» **DOCUMENT EXTRACT**:
==============================

ReAD uses reinforcement learning to guide LLM capability distillation
Uncertainty-aware bandit dynamically allocates token budget to task-relevant abilities
Traditional capability distillation compresses large language models into smaller ones by focusing on selected abilities, but it treats capabilities independently and ignores how improving one affects others. Under a fixed token budget, researchers observed two patterns: distillation causes systematic cross-capability transfer, and adding more budget often brings limited task-relevant gains while degrading other abilities. This leads to wasted training tokens and harmful spillover.
To address this, the team introduces ReAD (Reinforcement-Guided Capability Distillation). The framework first infers which capabilities are essential for the downstream task, generates targeted supervision on the fly, then uses an uncertainty-aware contextual bandit to allocate distillation budget adaptively based on expected utility. Extensive experiments show ReAD improves task utility under the same token budget while reducing harmful spillover compared to strong baselines. Code is publicly available.

==============================

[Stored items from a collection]
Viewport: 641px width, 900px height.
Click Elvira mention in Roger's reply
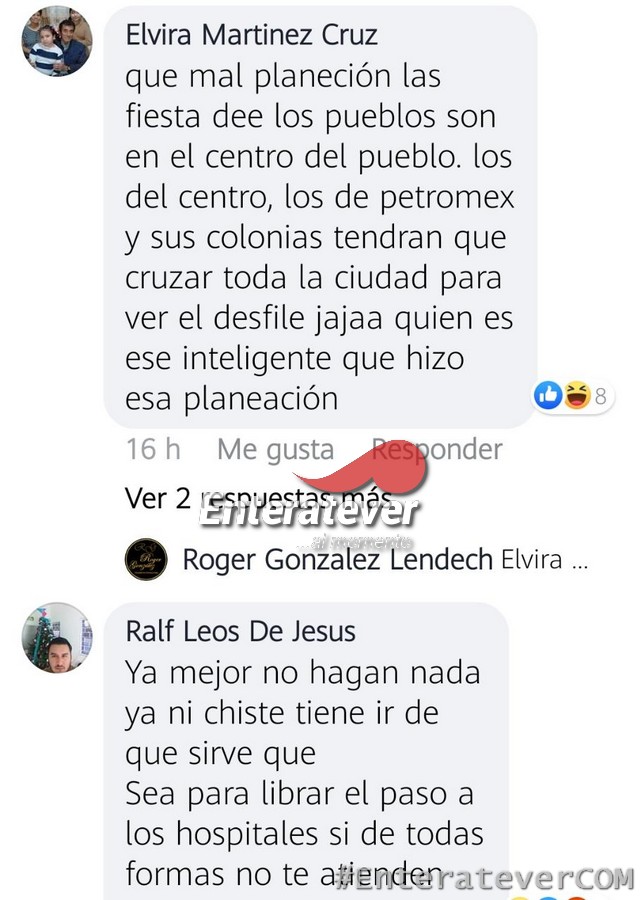(x=531, y=560)
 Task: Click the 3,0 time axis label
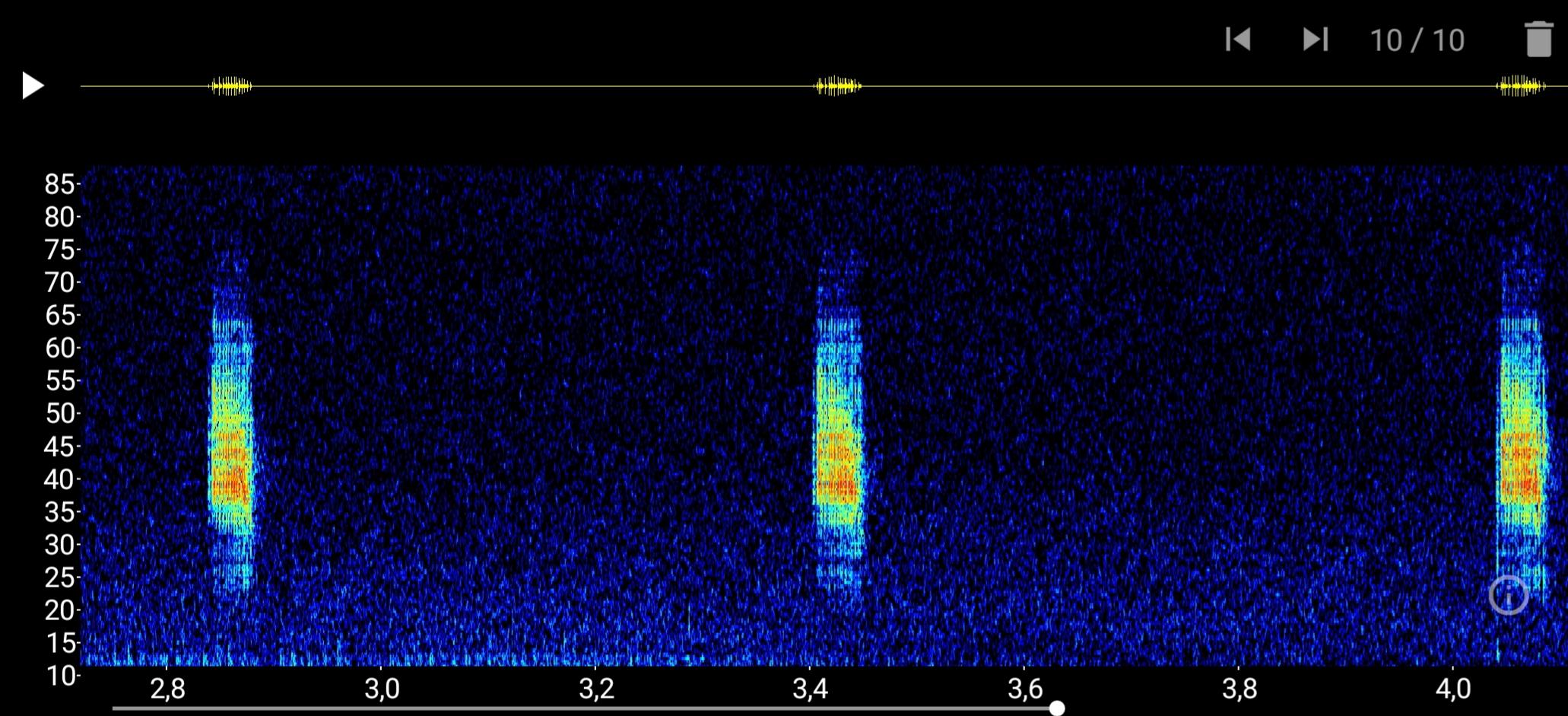pos(382,689)
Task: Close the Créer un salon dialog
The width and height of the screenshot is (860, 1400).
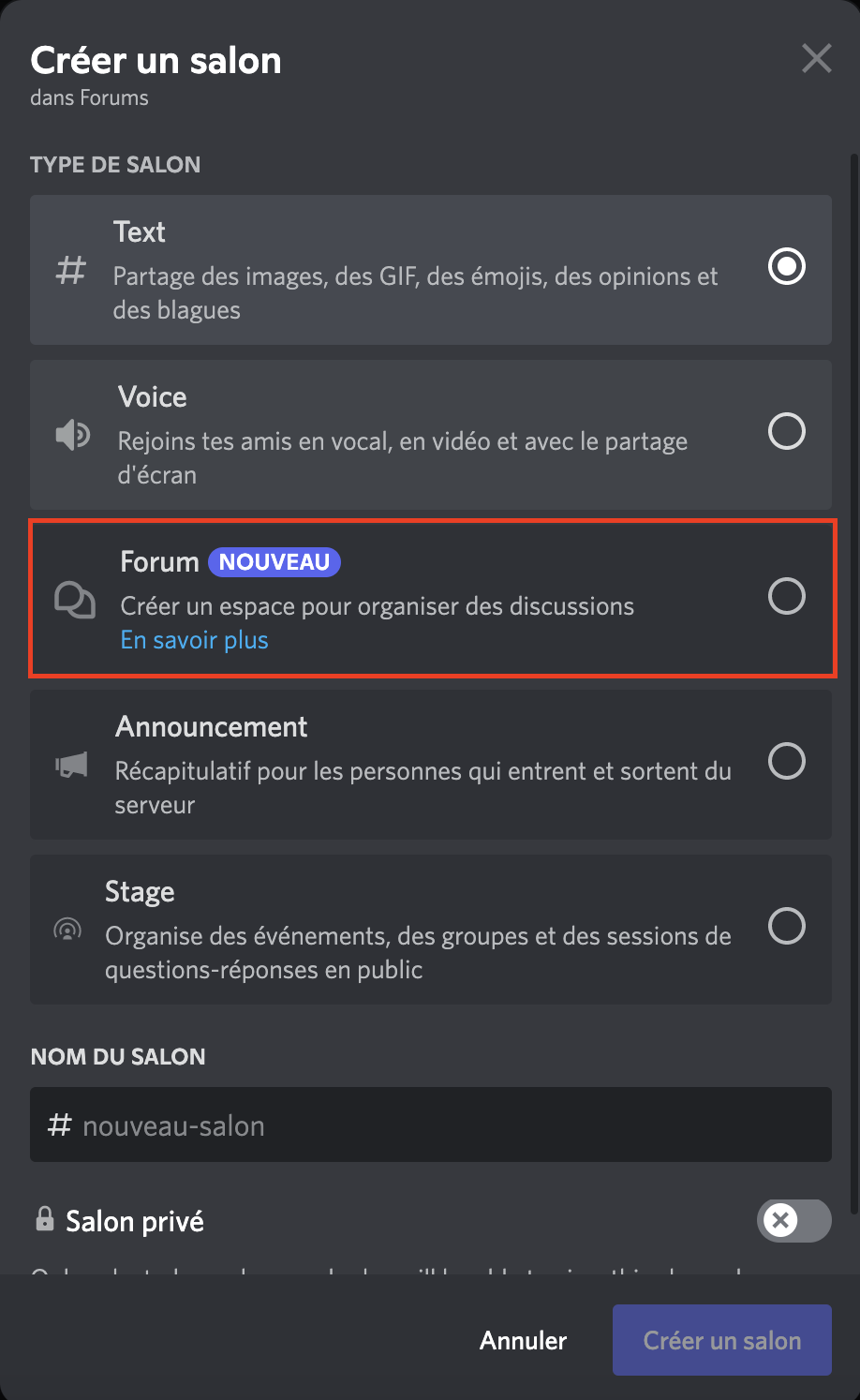Action: coord(816,59)
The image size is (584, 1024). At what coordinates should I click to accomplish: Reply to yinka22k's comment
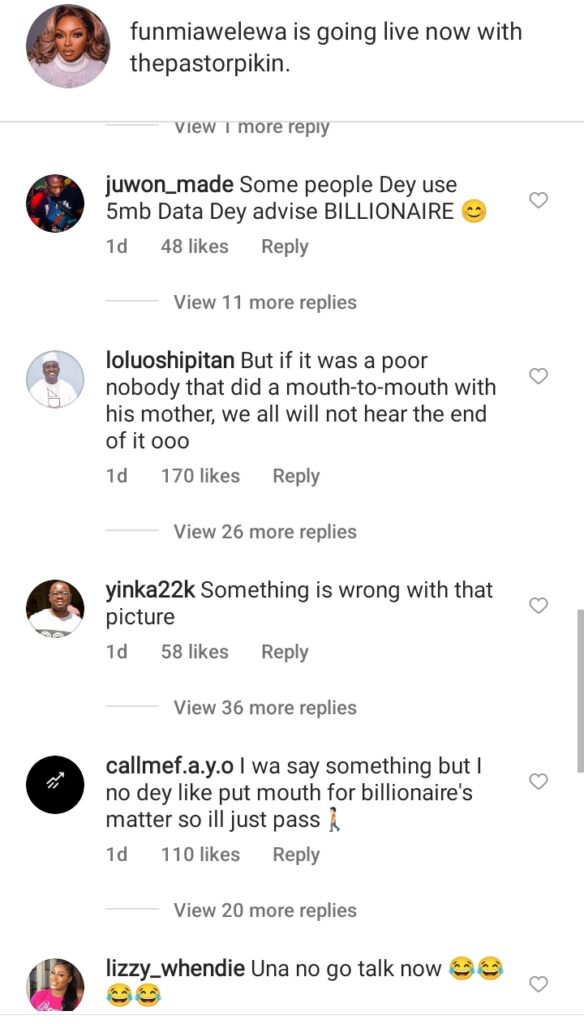(x=285, y=652)
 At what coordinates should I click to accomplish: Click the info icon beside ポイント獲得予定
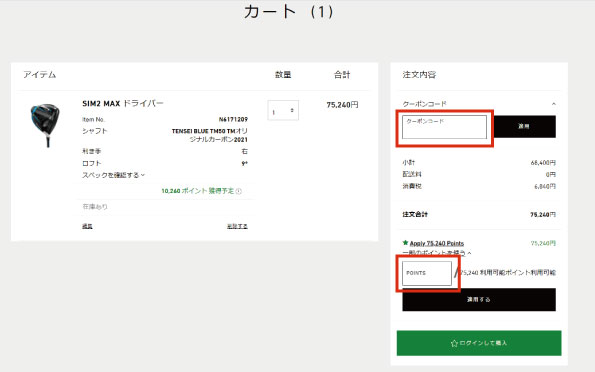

==============================

» **DIRECTIONS**:
1/ In the ReAD article, what does the framework use to allocate distillation budget adaptively?
2/ Quote the ReAD article from "ReAD uses reinforcement" up to and including "and harmful spillover.".
3/ Write what comes next in the ReAD article, starting after its final sentence.
The lines are separate material, apart from the ReAD article.

» **ANSWERS TO THE EXERCISES**:
1/ An uncertainty-aware contextual bandit.

2/
ReAD uses reinforcement learning to guide LLM capability distillation
Uncertainty-aware bandit dynamically allocates token budget to task-relevant abilities
Traditional capability distillation compresses large language models into smaller ones by focusing on selected abilities, but it treats capabilities independently and ignores how improving one affects others. Under a fixed token budget, researchers observed two patterns: distillation causes systematic cross-capability transfer, and adding more budget often brings limited task-relevant gains while degrading other abilities. This leads to wasted training tokens and harmful spillover.

3/
- ReAD identifies two consistent patterns in capability distillation: systematic cross-capability transfer and diminishing returns from extra budget with potential degradation.
- The framework uses an uncertainty-aware contextual bandit to adaptively allocate token budget based on expected utility gains for each capability.
- Experiments demonstrate improved downstream task utility while reducing harmful spillover and wasted distillation effort versus strong baselines.
Why It Matters
Smarter token budgeting in LLM compression reduces training costs and preserves task performance, enabling more efficient model deployment.